Updated: June 08, 2021 10:32 PM
Created: June 08, 2021 01:47 PM
St. Paul Public Schools announced Tuesday classes at all schools in the district are canceled due to hot weather.
The announcement states schools will be closed Wednesday through Friday, which is also the remainder of the school year.
Students will not transition to distance learning, according to SPPS, but will have the opportunity to turn in any remaining assignments. Schools will also remain open through the week and next Monday for students to pick up and drop off materials.
Athletics and graduation ceremonies will continue as planned, officials stated.
"We are very sorry to have to end the school year in this way," a statement from SPPS read. "We know how much students and staff look forward to this time of year. This is not how any of us wanted this school year to end. We know our families and staff have been through so much and appreciate all of your support this year."

→ Input data:
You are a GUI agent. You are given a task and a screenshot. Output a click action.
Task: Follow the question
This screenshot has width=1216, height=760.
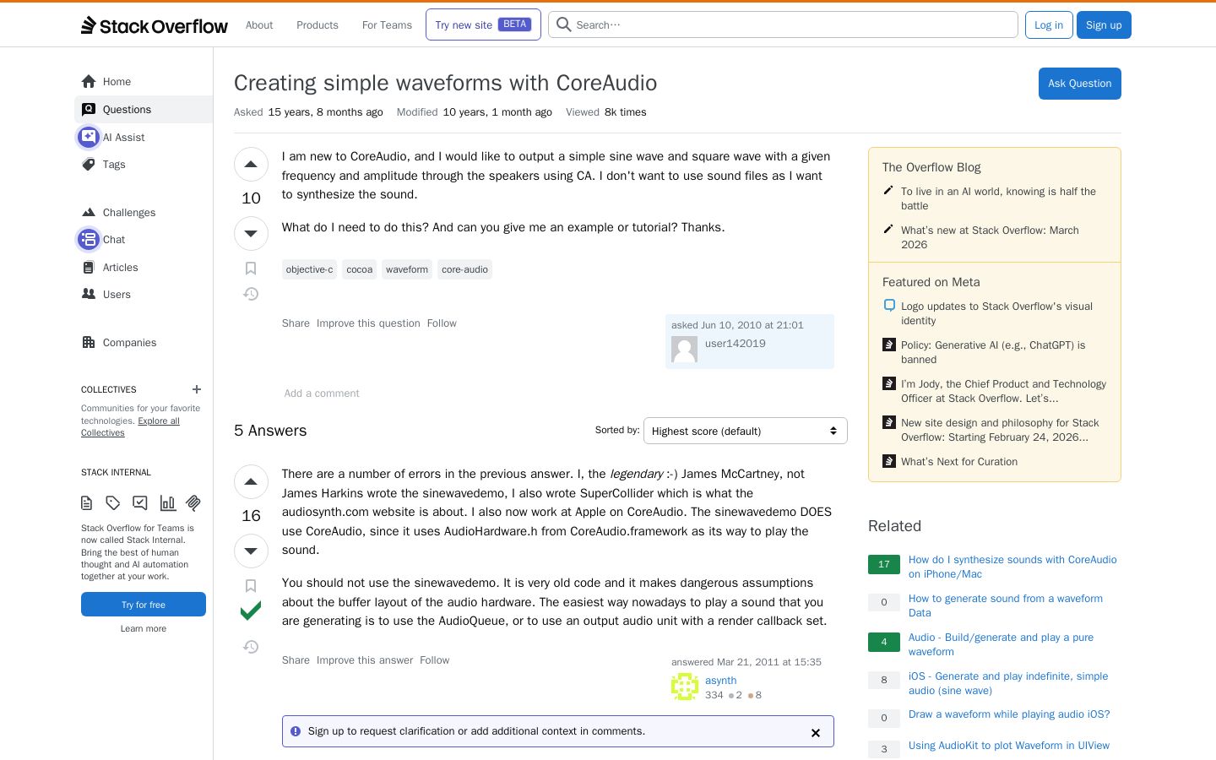pos(442,323)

→ Task A:
Rewrite the paragraph of the article beginning "Students will not transition" as a brief list that keeps its main facts.
→ Task B:
According to the article, which activities will continue as planned?
→ Task C:
From the article, output the passage starting at "The announcement states" and ending at "planned, officials stated.".
The listing is not needed here.

→ Worked solution A:
- Students will not move to distance learning.
- Students may still turn in any remaining assignments.
- Schools stay open through the week and next Monday so students can pick up and drop off materials.

→ Worked solution B:
Athletics and graduation ceremonies.

→ Worked solution C:
The announcement states schools will be closed Wednesday through Friday, which is also the remainder of the school year.
Students will not transition to distance learning, according to SPPS, but will have the opportunity to turn in any remaining assignments. Schools will also remain open through the week and next Monday for students to pick up and drop off materials.
Athletics and graduation ceremonies will continue as planned, officials stated.